The biography gives many instances of this pretty gift which would hardly have contributed to the saint's popularity in England or any other country save this, where - although the surviving youngsters are described as "struck with terror at the mere name of the Servant of God" - the parents were naturally glad to have one or two angels in the family, to act as avvocati (pleaders) for those that remained on earth.

And the mention of the legal profession brings me to one really instructive miracle. It is usually to be observed, after a saint has been canonized, that heaven, by some further sign or signs, signifies approval of this solemn act of the Vicar of God; indeed, to judge by these biographies, such a course is not only customary but, to use a worldly expression, de rigueur. And so it happened after the decree relative to Saint Giangiuseppe had been pronounced in the Vatican basilica by His Holiness Pius VI, in the presence of the assembled cardinals.

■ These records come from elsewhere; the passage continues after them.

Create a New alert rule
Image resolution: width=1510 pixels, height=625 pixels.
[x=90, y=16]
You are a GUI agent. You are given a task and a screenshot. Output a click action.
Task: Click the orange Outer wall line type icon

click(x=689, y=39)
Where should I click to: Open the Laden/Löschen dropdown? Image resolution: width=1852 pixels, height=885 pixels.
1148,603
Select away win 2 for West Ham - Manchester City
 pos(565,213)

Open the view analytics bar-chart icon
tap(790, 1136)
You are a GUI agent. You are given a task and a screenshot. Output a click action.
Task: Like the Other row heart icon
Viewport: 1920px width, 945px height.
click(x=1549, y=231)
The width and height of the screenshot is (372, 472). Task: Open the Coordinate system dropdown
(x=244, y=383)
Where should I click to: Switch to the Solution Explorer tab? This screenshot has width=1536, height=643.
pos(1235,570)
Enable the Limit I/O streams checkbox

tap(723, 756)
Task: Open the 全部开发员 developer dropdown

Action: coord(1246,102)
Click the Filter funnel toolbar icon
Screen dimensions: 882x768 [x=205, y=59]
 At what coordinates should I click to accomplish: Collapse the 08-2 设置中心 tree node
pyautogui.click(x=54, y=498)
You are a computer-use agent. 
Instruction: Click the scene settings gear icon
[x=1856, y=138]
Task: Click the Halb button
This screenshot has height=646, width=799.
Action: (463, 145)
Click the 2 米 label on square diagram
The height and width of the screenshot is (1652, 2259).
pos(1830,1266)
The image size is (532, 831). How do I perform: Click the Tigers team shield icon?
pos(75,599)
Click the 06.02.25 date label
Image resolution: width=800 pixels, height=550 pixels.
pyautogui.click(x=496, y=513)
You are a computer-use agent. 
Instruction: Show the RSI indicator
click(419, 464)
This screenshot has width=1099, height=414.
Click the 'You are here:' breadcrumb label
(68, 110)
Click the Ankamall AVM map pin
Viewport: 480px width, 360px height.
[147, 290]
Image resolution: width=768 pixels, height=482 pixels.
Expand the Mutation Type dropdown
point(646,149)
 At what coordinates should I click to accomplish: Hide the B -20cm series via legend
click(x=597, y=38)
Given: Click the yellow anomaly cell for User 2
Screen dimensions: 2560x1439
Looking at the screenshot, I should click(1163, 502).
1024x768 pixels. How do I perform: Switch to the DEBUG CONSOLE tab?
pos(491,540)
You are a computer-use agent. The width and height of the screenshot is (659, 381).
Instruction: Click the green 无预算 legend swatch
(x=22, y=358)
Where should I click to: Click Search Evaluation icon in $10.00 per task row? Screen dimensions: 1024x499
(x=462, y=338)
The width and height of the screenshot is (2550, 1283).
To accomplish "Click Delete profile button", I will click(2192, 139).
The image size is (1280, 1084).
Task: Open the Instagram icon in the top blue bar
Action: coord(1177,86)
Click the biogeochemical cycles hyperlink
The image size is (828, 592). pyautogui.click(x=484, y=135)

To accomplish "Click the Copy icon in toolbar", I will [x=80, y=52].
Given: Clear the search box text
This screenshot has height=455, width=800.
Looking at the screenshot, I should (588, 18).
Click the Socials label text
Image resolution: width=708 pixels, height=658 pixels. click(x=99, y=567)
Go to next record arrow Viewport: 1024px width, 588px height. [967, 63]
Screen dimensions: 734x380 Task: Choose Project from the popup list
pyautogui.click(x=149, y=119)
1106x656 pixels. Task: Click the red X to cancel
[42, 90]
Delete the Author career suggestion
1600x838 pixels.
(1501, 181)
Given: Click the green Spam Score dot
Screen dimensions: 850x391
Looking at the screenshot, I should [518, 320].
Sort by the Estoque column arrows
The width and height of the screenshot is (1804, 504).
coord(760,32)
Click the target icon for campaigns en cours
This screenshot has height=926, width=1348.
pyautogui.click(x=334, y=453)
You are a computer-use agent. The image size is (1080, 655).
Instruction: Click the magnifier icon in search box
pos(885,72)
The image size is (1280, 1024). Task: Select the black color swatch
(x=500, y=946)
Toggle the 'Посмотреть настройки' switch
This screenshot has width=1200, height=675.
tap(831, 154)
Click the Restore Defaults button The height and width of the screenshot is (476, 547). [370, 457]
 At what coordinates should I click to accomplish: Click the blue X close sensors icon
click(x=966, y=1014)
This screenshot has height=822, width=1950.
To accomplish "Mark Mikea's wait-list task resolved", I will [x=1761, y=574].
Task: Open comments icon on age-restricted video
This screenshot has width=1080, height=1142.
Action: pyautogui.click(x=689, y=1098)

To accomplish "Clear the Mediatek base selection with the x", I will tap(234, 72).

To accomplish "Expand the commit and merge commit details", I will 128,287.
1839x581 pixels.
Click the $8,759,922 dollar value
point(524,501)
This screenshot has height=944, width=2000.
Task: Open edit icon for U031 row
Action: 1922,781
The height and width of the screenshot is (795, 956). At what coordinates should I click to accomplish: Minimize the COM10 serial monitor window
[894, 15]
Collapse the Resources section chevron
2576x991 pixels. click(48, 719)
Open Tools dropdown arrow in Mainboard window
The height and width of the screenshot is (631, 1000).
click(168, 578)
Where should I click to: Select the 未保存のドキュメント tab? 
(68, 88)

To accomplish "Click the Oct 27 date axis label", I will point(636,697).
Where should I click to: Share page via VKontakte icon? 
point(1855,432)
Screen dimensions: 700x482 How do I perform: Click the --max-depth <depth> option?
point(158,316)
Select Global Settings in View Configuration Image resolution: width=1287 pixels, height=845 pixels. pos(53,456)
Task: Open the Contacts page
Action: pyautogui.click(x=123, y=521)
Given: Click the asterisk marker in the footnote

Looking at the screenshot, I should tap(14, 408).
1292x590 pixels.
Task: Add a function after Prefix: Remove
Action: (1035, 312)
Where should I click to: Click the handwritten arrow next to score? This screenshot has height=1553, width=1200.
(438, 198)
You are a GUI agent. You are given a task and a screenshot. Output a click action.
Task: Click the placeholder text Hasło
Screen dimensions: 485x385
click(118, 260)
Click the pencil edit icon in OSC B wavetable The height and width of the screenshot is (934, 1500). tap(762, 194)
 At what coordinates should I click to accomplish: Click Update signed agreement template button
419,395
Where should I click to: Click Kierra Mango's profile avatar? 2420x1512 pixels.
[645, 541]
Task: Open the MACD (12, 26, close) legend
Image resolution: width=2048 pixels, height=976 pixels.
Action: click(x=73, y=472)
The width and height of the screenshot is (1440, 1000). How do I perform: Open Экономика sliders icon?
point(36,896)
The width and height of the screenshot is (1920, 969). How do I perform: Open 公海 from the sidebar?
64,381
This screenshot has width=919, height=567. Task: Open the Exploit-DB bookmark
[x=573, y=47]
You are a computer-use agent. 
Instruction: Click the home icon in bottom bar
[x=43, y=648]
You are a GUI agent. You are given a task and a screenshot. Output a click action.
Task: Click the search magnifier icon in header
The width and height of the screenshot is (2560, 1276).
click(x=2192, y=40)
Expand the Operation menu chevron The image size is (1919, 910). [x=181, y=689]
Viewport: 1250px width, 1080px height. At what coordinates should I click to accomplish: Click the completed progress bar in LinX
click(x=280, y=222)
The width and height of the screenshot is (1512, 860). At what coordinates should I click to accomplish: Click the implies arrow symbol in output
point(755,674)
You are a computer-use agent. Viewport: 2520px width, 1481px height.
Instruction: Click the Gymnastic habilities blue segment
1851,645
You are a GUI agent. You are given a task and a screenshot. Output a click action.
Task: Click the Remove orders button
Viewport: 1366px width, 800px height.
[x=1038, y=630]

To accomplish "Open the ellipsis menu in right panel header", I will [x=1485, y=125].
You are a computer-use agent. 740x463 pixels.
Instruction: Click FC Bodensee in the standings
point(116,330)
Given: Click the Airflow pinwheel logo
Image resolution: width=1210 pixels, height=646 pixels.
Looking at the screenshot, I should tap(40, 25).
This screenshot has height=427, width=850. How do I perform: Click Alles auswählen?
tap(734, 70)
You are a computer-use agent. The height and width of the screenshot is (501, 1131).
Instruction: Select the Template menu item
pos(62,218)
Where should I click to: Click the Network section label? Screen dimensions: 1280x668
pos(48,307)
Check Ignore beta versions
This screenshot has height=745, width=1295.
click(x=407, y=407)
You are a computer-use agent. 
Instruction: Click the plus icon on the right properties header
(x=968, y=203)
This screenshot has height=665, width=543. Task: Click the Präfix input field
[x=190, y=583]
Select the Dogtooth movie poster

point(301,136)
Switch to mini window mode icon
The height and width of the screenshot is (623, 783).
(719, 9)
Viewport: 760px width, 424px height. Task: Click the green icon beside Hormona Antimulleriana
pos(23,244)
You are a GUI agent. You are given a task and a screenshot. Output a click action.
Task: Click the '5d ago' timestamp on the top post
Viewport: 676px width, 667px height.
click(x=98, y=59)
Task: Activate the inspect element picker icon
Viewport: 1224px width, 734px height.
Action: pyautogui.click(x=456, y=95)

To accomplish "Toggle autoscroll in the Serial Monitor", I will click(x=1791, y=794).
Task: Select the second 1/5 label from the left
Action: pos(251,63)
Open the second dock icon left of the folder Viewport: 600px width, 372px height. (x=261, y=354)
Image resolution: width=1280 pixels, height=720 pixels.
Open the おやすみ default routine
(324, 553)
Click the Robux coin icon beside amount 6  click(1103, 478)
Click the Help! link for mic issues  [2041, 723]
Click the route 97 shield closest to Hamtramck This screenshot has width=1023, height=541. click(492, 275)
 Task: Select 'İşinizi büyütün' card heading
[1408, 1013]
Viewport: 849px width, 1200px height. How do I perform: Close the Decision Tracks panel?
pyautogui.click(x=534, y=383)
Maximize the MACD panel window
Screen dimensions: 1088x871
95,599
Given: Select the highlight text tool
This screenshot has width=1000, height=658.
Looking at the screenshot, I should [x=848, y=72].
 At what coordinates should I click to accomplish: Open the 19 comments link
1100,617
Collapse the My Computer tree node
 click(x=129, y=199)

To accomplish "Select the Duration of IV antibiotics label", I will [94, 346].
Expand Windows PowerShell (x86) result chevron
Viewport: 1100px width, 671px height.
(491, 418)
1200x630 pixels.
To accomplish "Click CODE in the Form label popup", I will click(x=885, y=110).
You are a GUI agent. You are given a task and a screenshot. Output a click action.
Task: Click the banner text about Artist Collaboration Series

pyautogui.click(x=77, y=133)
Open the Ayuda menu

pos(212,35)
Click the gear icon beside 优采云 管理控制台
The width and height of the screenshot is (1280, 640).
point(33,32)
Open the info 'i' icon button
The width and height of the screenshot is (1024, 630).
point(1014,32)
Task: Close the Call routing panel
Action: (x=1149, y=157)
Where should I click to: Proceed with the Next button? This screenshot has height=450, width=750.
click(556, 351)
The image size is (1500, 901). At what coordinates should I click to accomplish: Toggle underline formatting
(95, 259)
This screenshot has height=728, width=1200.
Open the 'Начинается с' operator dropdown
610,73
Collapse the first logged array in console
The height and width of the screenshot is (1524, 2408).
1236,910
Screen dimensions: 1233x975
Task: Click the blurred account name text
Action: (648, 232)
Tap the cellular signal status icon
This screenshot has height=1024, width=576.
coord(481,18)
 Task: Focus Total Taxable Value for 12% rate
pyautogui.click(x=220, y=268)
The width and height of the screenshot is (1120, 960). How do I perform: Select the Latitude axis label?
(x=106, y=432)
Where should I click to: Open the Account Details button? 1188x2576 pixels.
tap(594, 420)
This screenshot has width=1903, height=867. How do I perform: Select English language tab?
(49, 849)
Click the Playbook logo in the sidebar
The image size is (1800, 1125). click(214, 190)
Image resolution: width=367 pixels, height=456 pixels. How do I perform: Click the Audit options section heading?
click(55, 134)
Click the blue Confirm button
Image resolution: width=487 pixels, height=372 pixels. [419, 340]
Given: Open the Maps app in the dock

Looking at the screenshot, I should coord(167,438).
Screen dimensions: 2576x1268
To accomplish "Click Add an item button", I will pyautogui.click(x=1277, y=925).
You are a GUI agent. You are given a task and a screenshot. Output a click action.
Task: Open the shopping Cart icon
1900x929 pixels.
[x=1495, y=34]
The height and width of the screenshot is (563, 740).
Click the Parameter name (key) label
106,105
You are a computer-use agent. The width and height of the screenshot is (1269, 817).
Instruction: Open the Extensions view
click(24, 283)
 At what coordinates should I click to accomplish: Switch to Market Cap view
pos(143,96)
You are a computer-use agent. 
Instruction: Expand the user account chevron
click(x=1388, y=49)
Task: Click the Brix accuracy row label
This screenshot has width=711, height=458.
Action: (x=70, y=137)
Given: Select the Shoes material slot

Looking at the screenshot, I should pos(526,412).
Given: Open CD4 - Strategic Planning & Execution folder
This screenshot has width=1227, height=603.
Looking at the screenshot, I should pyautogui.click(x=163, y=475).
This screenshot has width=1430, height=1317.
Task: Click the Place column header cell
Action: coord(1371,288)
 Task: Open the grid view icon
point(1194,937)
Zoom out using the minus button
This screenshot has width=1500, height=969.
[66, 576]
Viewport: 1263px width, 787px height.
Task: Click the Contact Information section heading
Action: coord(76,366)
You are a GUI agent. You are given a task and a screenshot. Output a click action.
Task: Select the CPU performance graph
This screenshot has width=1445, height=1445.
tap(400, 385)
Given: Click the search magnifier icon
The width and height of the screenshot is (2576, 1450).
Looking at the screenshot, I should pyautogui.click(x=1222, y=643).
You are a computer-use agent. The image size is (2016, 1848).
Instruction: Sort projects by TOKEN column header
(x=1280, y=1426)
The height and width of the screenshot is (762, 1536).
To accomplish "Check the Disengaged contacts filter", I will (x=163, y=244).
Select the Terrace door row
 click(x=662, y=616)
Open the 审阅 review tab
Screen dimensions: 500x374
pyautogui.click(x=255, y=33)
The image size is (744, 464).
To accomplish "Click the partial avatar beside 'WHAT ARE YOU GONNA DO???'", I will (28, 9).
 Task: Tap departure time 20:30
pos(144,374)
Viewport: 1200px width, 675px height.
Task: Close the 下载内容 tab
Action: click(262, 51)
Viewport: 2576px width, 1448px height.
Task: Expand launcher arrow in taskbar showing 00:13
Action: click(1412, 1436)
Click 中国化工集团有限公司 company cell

Innumerable celestial portents (their enumeration fills eleven pages of the "Life") confirmed and ratified the great event, and among them this: the notary, who had drawn up both the ordinary and the apostolic processi, was cured of a grievous apoplexy, survived for four years, and finally died on the very anniversary of the death of the saint. Involuntarily one contrasts this heavenly largesse with the sordid guineas which would have contented an English lawyer. . . .

Or glance into the biography of the Venerable Sister Orsola Benincasa. She, too, could fly a little and raise men from the dead. She cured diseases, foretold her own death and that of others, lived for a month on the sole nourishment of a consecrated wafer; she could speak Latin and Polish, although she had been taught nothing at all; wrought miracles after death, and possessed to a heroic degree the virtues of patience, humility, temperance, justice, etc. etc. So inflamed was she with divine love, that almost every day thick steam issued out of her mouth, which was observed to be destructive to articles of clothing; her heated body, when ice was applied, used to hiss like a red-hot iron under similar conditions.